ASSIGNMENT ->
Please repeat nothing except the lines from the one containing "Where should I" through the end of the records, exactly and without pictures.

[Dataset entries]

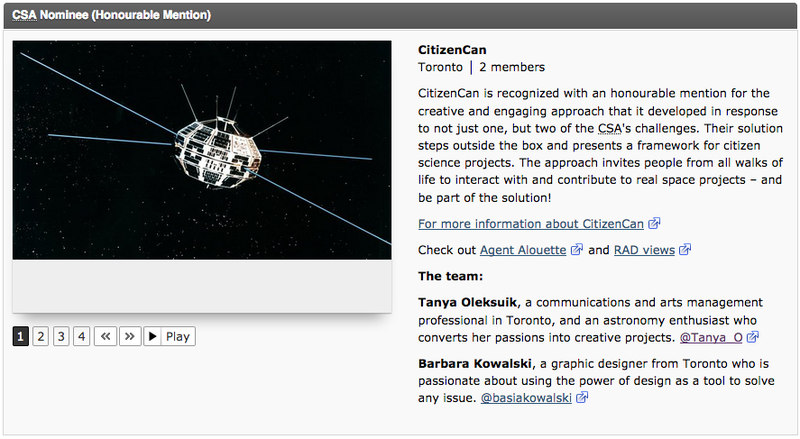Click external link icon after CitizenCan info link

pos(654,224)
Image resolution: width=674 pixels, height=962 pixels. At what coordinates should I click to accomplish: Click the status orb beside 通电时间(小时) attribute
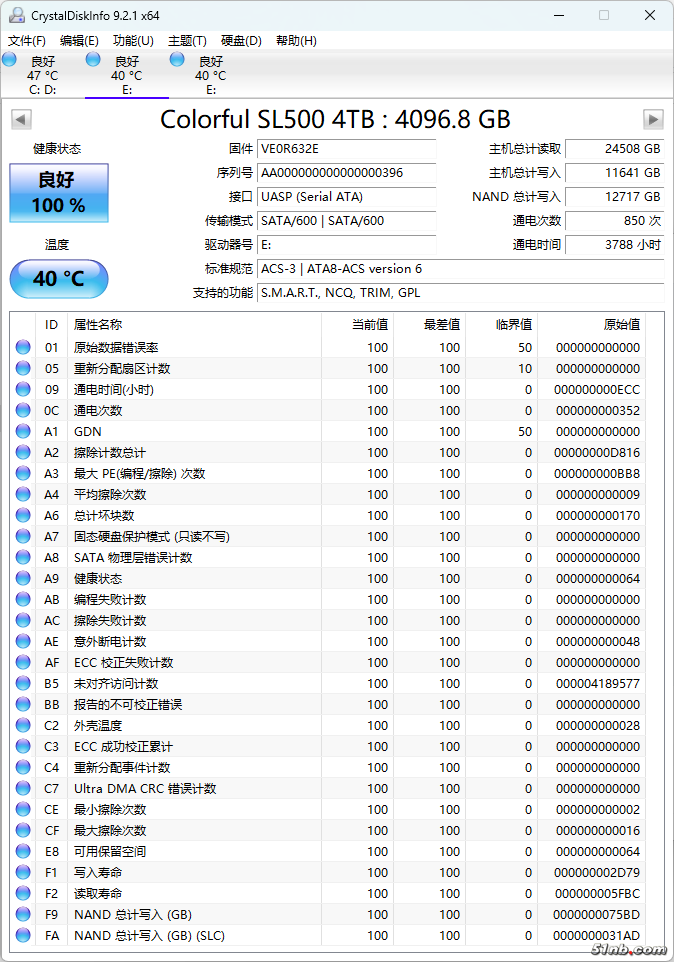click(23, 390)
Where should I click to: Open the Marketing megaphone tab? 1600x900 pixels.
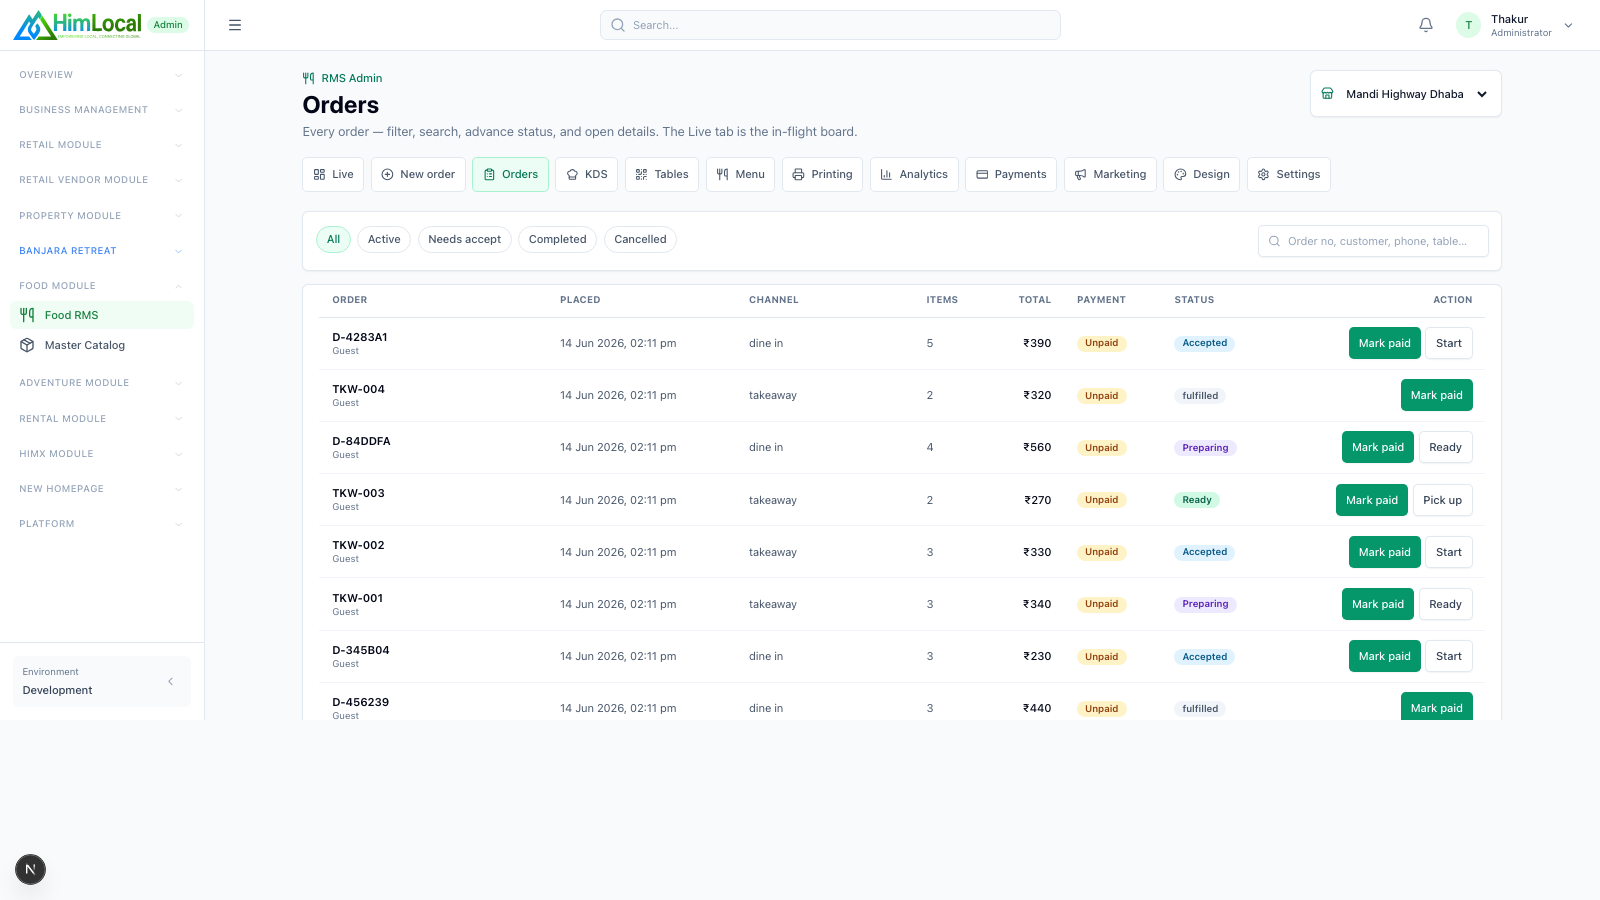pyautogui.click(x=1110, y=174)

RESPONSE AREA ->
Where should I click to: Open the Marketing megaphone tab? 1600x900 pixels.
pyautogui.click(x=1110, y=174)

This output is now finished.